> **Dataset records**:
☆ ☆ ☆ ☆ ☆ ☆ ☆

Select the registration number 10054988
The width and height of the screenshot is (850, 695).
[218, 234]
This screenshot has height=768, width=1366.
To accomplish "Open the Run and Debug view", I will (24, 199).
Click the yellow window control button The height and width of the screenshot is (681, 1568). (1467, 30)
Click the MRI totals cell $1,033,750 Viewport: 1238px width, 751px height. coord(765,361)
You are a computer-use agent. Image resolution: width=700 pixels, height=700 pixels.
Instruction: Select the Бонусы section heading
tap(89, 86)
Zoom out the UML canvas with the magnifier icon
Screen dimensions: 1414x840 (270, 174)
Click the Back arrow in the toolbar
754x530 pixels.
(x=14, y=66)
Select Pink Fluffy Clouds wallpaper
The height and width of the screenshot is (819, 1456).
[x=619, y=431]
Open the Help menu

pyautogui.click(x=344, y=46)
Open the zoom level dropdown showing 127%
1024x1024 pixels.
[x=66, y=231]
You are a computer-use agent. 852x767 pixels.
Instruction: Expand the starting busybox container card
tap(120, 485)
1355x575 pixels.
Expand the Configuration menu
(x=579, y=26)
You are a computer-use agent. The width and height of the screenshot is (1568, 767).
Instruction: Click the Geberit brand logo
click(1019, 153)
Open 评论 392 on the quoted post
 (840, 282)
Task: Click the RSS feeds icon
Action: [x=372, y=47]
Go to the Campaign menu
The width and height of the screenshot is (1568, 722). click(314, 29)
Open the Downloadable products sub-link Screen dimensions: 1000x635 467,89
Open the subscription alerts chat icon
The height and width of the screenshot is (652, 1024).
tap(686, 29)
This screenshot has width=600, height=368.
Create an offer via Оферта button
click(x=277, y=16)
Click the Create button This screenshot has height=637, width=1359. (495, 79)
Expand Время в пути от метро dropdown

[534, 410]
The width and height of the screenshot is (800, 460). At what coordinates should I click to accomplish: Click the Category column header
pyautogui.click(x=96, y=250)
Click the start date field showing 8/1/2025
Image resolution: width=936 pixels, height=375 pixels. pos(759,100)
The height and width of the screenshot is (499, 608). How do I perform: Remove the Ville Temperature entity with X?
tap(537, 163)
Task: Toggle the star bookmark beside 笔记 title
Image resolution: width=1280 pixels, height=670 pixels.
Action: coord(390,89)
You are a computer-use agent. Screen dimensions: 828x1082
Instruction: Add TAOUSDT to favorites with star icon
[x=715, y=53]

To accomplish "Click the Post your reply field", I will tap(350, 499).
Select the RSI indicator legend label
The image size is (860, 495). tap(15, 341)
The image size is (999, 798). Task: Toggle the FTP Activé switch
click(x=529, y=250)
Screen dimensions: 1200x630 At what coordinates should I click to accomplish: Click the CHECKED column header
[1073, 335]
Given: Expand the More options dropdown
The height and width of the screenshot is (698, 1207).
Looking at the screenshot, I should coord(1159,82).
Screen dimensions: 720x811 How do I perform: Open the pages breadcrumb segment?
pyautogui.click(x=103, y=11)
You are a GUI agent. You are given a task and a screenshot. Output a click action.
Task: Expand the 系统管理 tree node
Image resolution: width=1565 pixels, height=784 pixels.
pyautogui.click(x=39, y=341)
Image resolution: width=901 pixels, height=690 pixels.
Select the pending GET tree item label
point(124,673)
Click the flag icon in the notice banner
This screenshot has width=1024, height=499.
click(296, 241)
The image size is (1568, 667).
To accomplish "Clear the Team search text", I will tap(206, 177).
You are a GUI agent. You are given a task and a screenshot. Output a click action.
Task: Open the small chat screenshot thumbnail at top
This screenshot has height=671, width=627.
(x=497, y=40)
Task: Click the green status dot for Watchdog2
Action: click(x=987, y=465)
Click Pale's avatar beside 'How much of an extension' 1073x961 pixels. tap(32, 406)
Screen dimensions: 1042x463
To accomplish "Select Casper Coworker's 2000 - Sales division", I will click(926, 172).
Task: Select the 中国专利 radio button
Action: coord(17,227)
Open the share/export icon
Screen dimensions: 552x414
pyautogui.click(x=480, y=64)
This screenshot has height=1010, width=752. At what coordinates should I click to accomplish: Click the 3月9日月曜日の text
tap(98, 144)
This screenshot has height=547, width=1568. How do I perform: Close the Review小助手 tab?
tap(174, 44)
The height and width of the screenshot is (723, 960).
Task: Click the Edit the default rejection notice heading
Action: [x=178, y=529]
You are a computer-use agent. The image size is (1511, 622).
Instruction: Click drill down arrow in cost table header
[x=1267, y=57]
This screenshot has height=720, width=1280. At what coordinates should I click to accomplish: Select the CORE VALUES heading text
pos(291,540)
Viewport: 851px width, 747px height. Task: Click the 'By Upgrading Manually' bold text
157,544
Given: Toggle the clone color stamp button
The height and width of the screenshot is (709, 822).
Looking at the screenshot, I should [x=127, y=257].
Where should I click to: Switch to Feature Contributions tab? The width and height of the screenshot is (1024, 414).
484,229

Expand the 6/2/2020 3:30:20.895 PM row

☆ ☆ ☆ ☆ ☆ ☆ ☆

> **Activity**:
The material above is to be transcribed in full, exactly as it stands.

> **Response box**:
Select the registration number 10054988
The width and height of the screenshot is (850, 695).
[218, 234]
This screenshot has height=768, width=1366.
To accomplish "Open the Run and Debug view", I will (24, 199).
Click the yellow window control button The height and width of the screenshot is (681, 1568). (1467, 30)
Click the MRI totals cell $1,033,750 Viewport: 1238px width, 751px height. coord(765,361)
You are a computer-use agent. Image resolution: width=700 pixels, height=700 pixels.
Instruction: Select the Бонусы section heading
tap(89, 86)
Zoom out the UML canvas with the magnifier icon
Screen dimensions: 1414x840 (270, 174)
Click the Back arrow in the toolbar
754x530 pixels.
(x=14, y=66)
Select Pink Fluffy Clouds wallpaper
The height and width of the screenshot is (819, 1456).
[x=619, y=431]
Open the Help menu

pyautogui.click(x=344, y=46)
Open the zoom level dropdown showing 127%
1024x1024 pixels.
[x=66, y=231]
You are a computer-use agent. 852x767 pixels.
Instruction: Expand the starting busybox container card
tap(120, 485)
1355x575 pixels.
Expand the Configuration menu
(x=579, y=26)
You are a computer-use agent. The width and height of the screenshot is (1568, 767).
Instruction: Click the Geberit brand logo
click(1019, 153)
Open 评论 392 on the quoted post
 (840, 282)
Task: Click the RSS feeds icon
Action: [x=372, y=47]
Go to the Campaign menu
The width and height of the screenshot is (1568, 722). click(314, 29)
Open the Downloadable products sub-link Screen dimensions: 1000x635 467,89
Open the subscription alerts chat icon
The height and width of the screenshot is (652, 1024).
tap(686, 29)
This screenshot has width=600, height=368.
Create an offer via Оферта button
click(x=277, y=16)
Click the Create button This screenshot has height=637, width=1359. (495, 79)
Expand Время в пути от метро dropdown

[534, 410]
The width and height of the screenshot is (800, 460). At what coordinates should I click to accomplish: Click the Category column header
pyautogui.click(x=96, y=250)
Click the start date field showing 8/1/2025
Image resolution: width=936 pixels, height=375 pixels. pos(759,100)
The height and width of the screenshot is (499, 608). How do I perform: Remove the Ville Temperature entity with X?
tap(537, 163)
Task: Toggle the star bookmark beside 笔记 title
Image resolution: width=1280 pixels, height=670 pixels.
Action: coord(390,89)
You are a computer-use agent. Screen dimensions: 828x1082
Instruction: Add TAOUSDT to favorites with star icon
[x=715, y=53]

To accomplish "Click the Post your reply field", I will tap(350, 499).
Select the RSI indicator legend label
The image size is (860, 495). tap(15, 341)
The image size is (999, 798). Task: Toggle the FTP Activé switch
click(x=529, y=250)
Screen dimensions: 1200x630 At what coordinates should I click to accomplish: Click the CHECKED column header
[1073, 335]
Given: Expand the More options dropdown
The height and width of the screenshot is (698, 1207).
Looking at the screenshot, I should coord(1159,82).
Screen dimensions: 720x811 How do I perform: Open the pages breadcrumb segment?
pyautogui.click(x=103, y=11)
You are a GUI agent. You are given a task and a screenshot. Output a click action.
Task: Expand the 系统管理 tree node
Image resolution: width=1565 pixels, height=784 pixels.
pyautogui.click(x=39, y=341)
Image resolution: width=901 pixels, height=690 pixels.
Select the pending GET tree item label
point(124,673)
Click the flag icon in the notice banner
This screenshot has width=1024, height=499.
click(296, 241)
The image size is (1568, 667).
To accomplish "Clear the Team search text", I will tap(206, 177).
You are a GUI agent. You are given a task and a screenshot. Output a click action.
Task: Open the small chat screenshot thumbnail at top
This screenshot has height=671, width=627.
(x=497, y=40)
Task: Click the green status dot for Watchdog2
Action: click(x=987, y=465)
Click Pale's avatar beside 'How much of an extension' 1073x961 pixels. tap(32, 406)
Screen dimensions: 1042x463
To accomplish "Select Casper Coworker's 2000 - Sales division", I will click(926, 172).
Task: Select the 中国专利 radio button
Action: coord(17,227)
Open the share/export icon
Screen dimensions: 552x414
pyautogui.click(x=480, y=64)
This screenshot has height=1010, width=752. At what coordinates should I click to accomplish: Click the 3月9日月曜日の text
tap(98, 144)
This screenshot has height=547, width=1568. How do I perform: Close the Review小助手 tab?
tap(174, 44)
The height and width of the screenshot is (723, 960).
Task: Click the Edit the default rejection notice heading
Action: [x=178, y=529]
You are a computer-use agent. The image size is (1511, 622).
Instruction: Click drill down arrow in cost table header
[x=1267, y=57]
This screenshot has height=720, width=1280. At what coordinates should I click to accomplish: Select the CORE VALUES heading text
pos(291,540)
Viewport: 851px width, 747px height. Task: Click the 'By Upgrading Manually' bold text
157,544
Given: Toggle the clone color stamp button
The height and width of the screenshot is (709, 822).
Looking at the screenshot, I should [x=127, y=257].
Where should I click to: Switch to Feature Contributions tab? The width and height of the screenshot is (1024, 414).
484,229

Expand the 6/2/2020 3:30:20.895 PM row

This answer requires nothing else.